### AIM OF THE TASK
Without any pictures, print the lines below from the one that has "820x421 pixels. How" through the one that has "Click the execution", exactly and nothing else.

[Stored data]
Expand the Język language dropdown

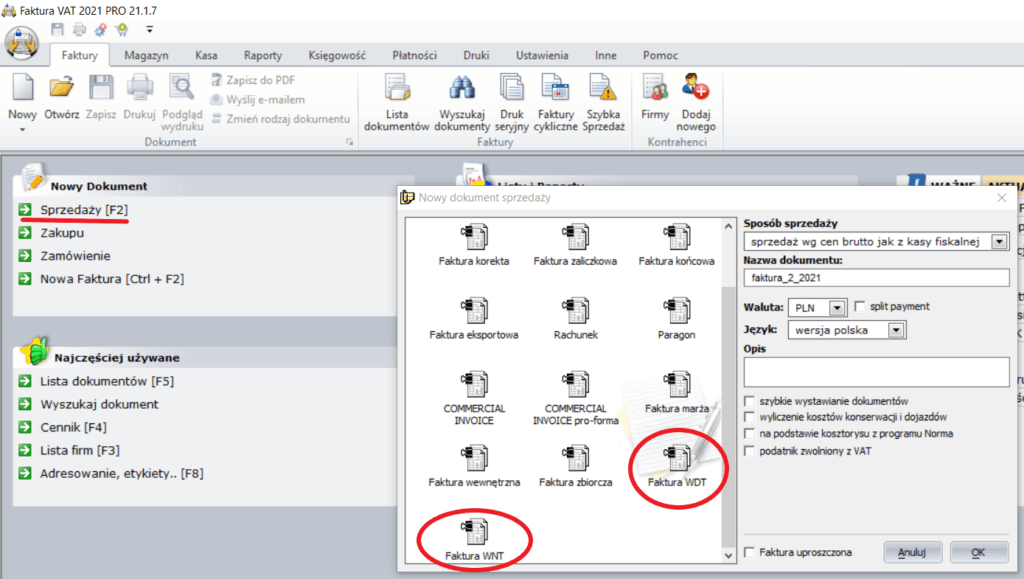pyautogui.click(x=896, y=329)
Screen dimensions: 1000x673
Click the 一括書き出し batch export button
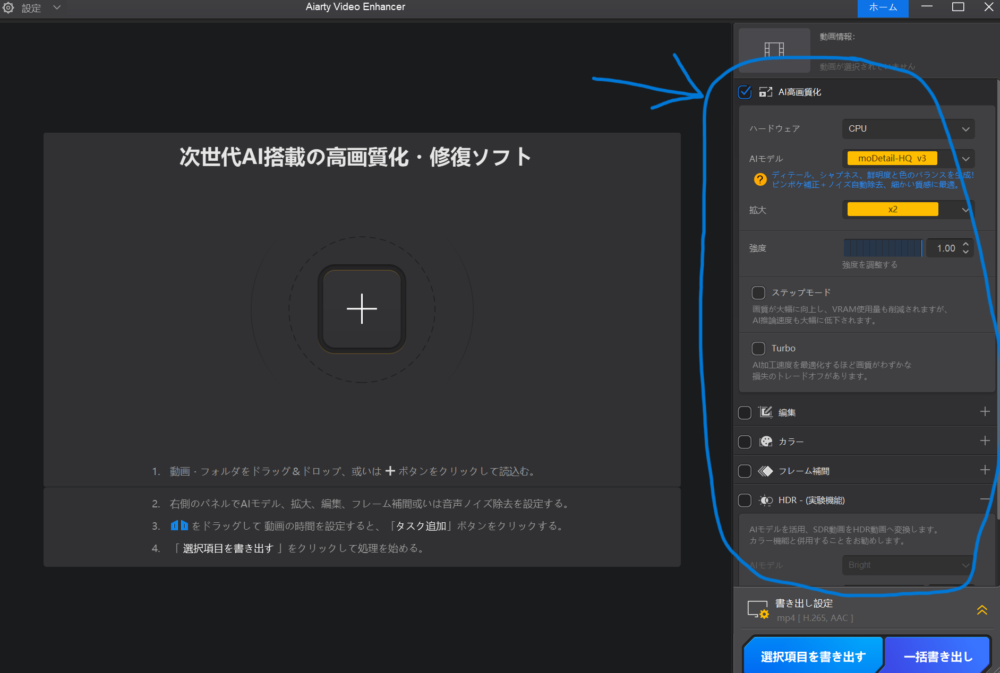tap(937, 657)
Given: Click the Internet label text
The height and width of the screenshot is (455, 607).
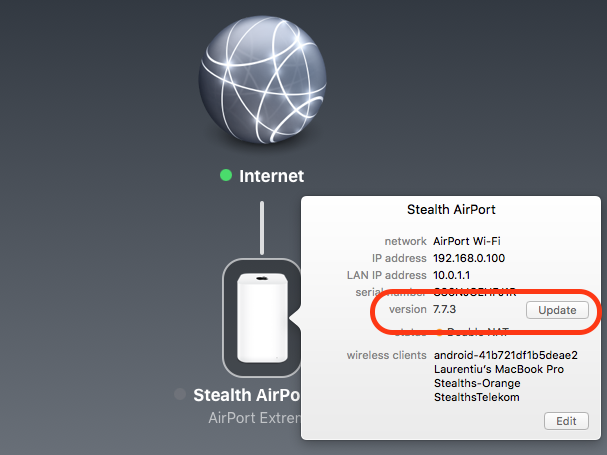Looking at the screenshot, I should [271, 176].
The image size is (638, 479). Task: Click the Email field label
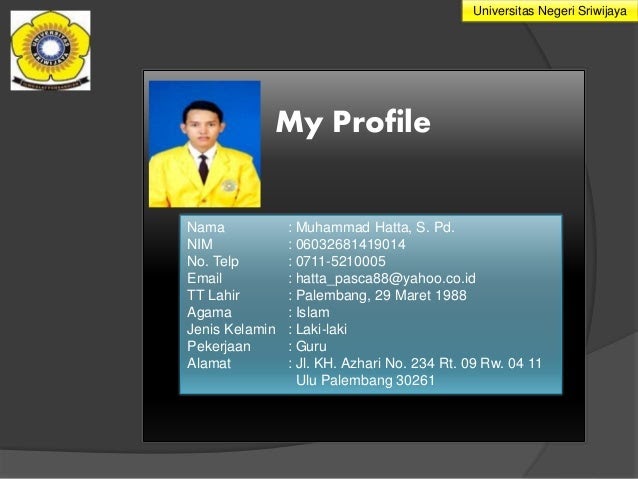pyautogui.click(x=204, y=278)
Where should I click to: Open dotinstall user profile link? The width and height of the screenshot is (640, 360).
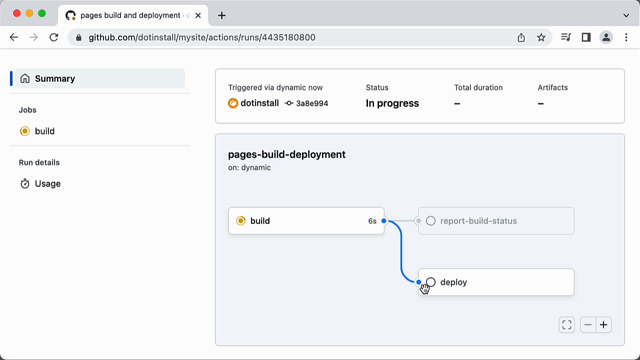(x=259, y=103)
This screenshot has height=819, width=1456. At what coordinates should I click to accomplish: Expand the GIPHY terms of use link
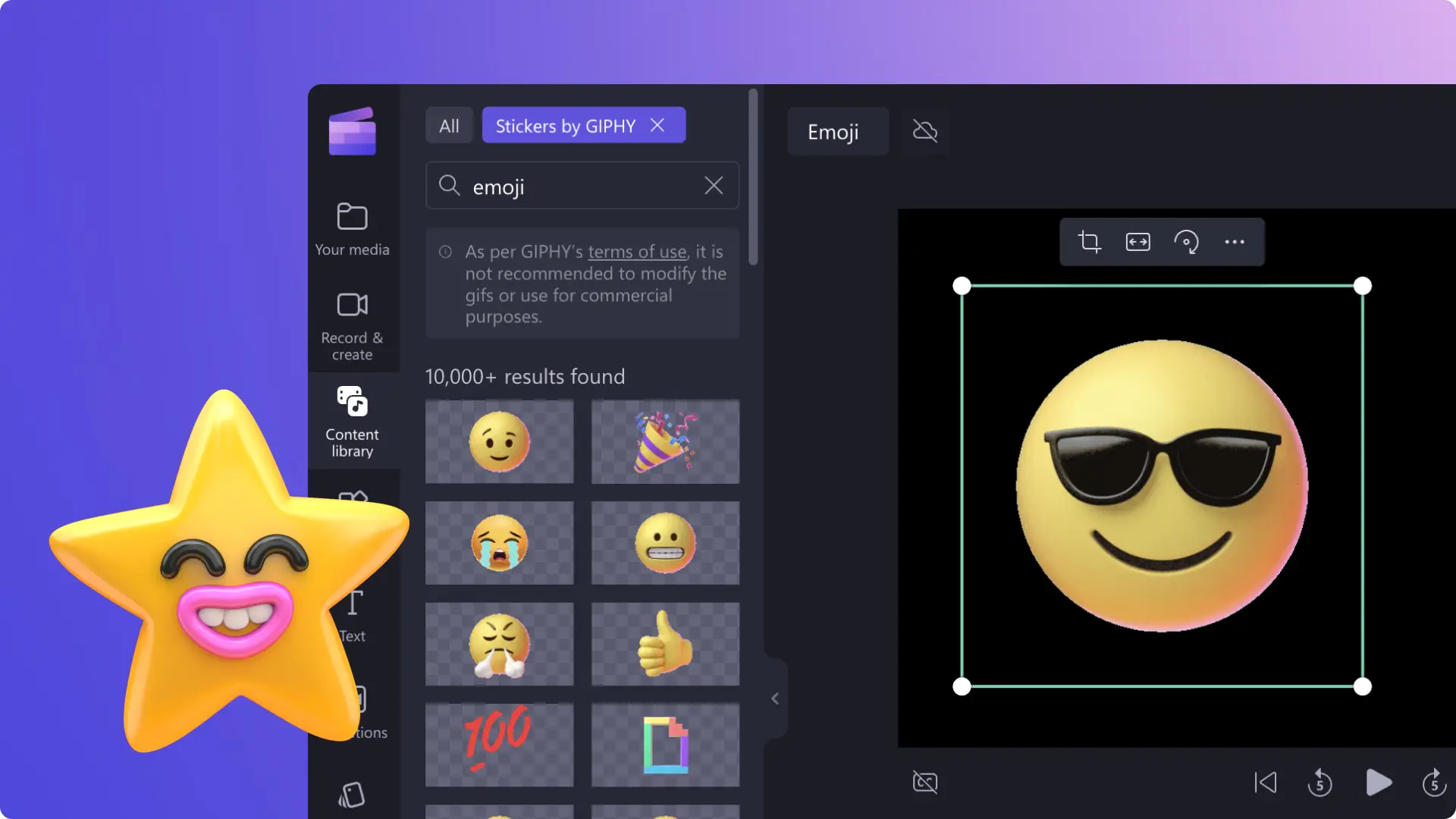click(x=637, y=250)
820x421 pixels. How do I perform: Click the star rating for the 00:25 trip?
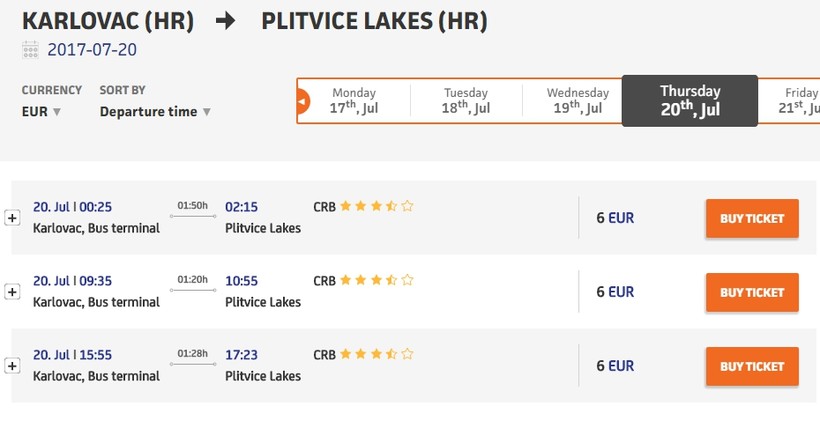tap(377, 207)
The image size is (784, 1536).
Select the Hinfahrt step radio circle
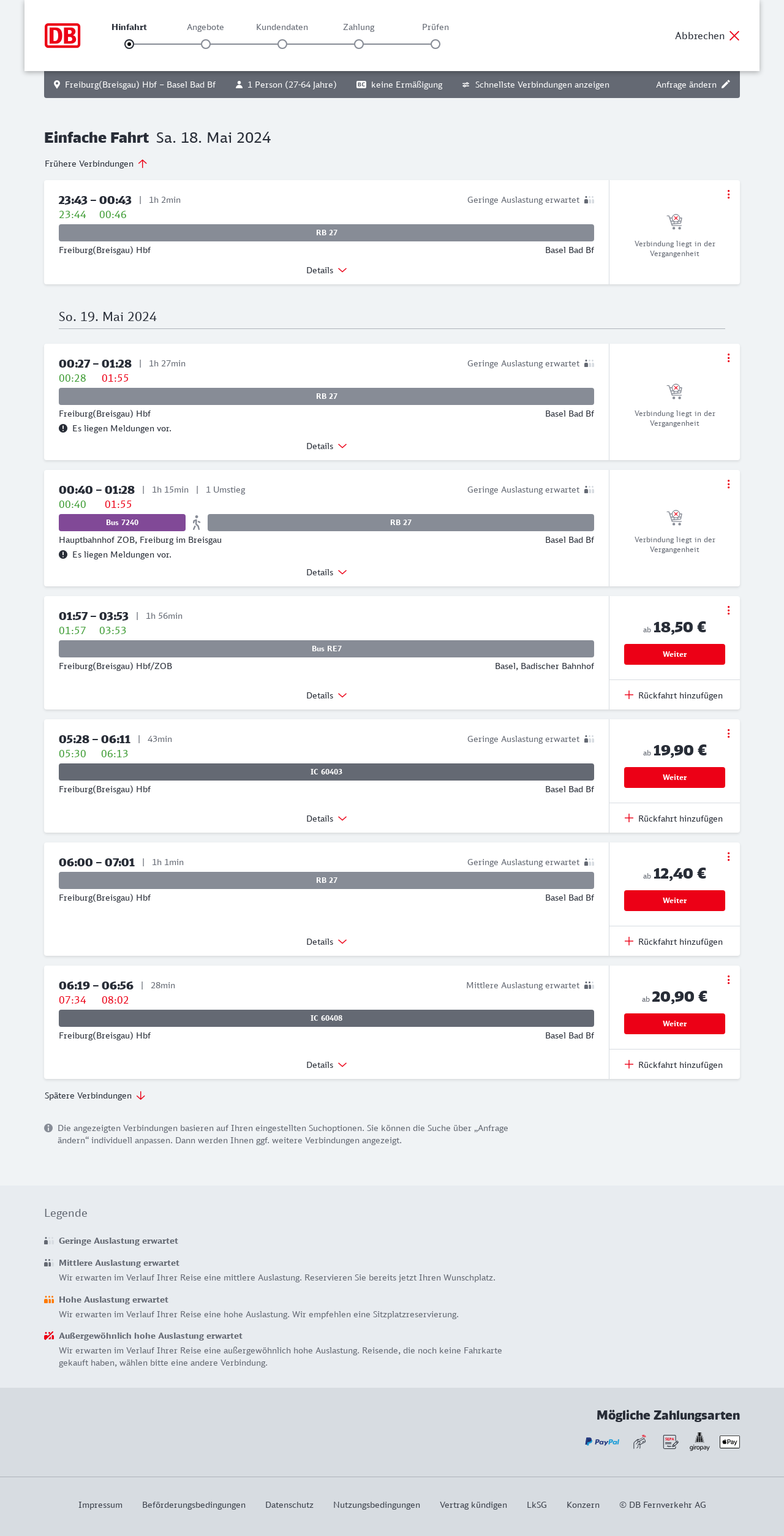[x=129, y=44]
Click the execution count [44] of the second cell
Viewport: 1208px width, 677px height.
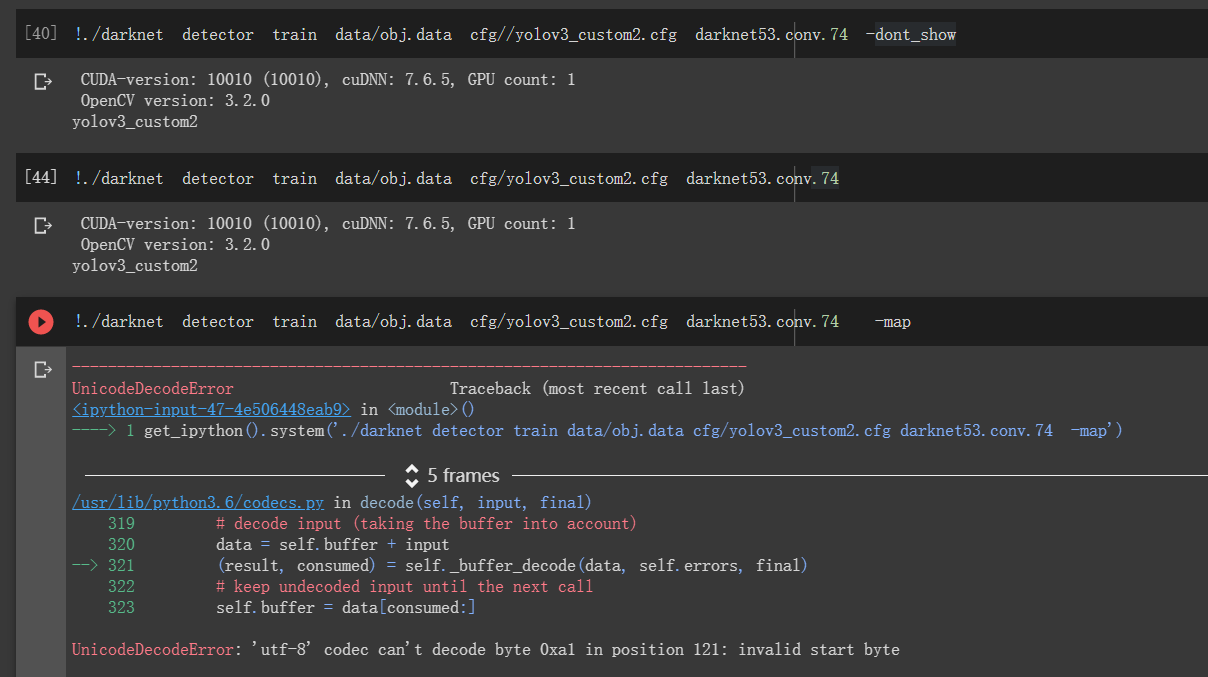click(39, 177)
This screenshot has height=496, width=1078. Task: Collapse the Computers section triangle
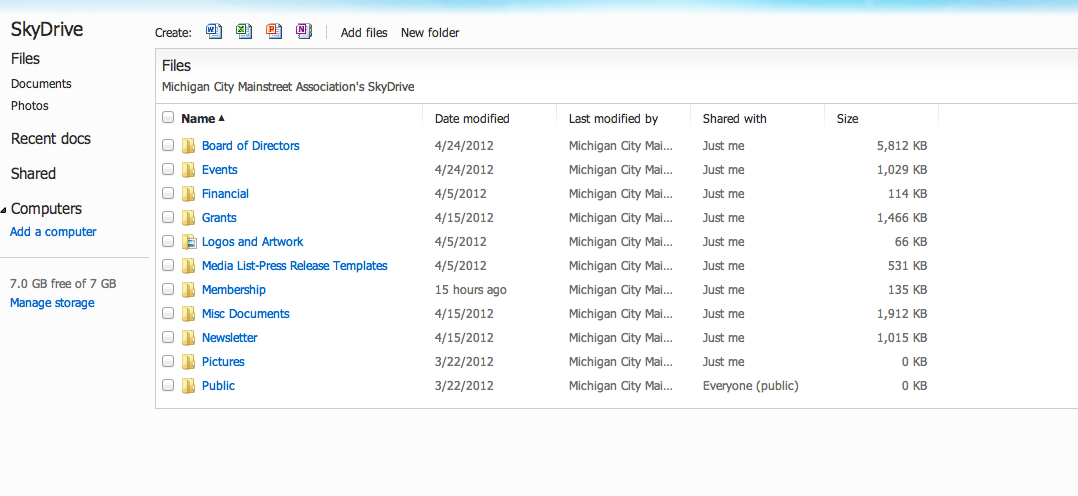4,210
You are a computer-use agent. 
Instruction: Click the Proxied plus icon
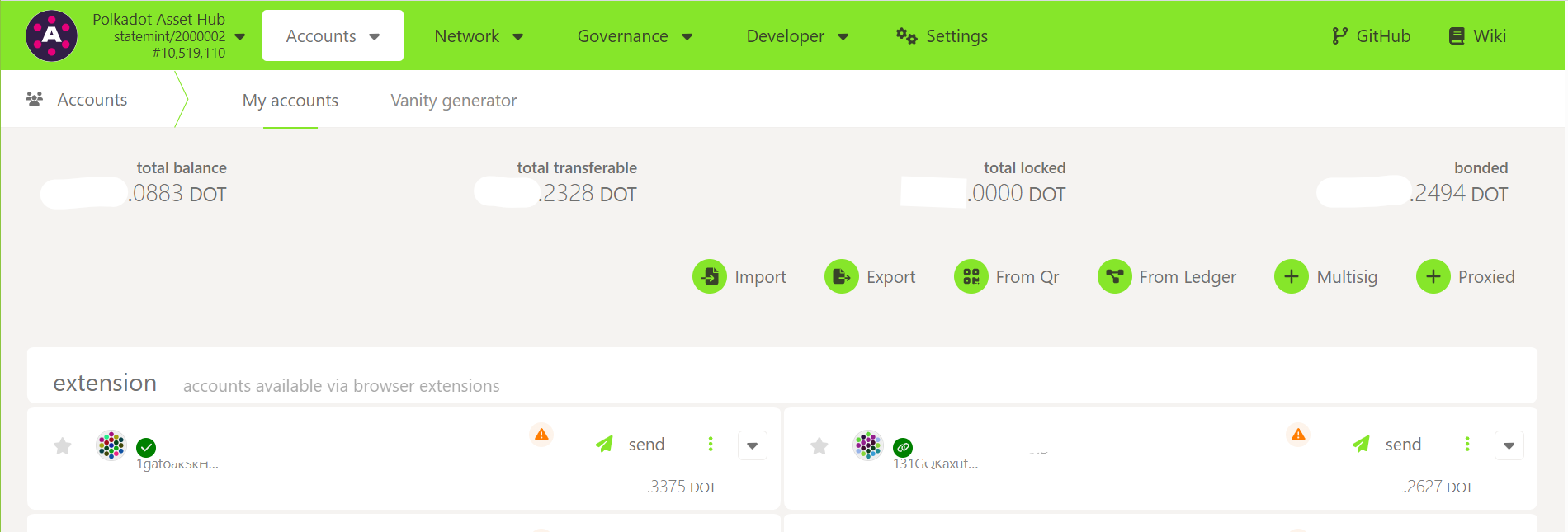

### ANSWER TO THIS EXERCISE
820x421 pixels. How do I perform: Click the star rating for the 00:25 trip?
tap(377, 207)
The image size is (784, 1536).
Select the Hinfahrt step radio circle
[x=129, y=44]
Click the execution count [44] of the second cell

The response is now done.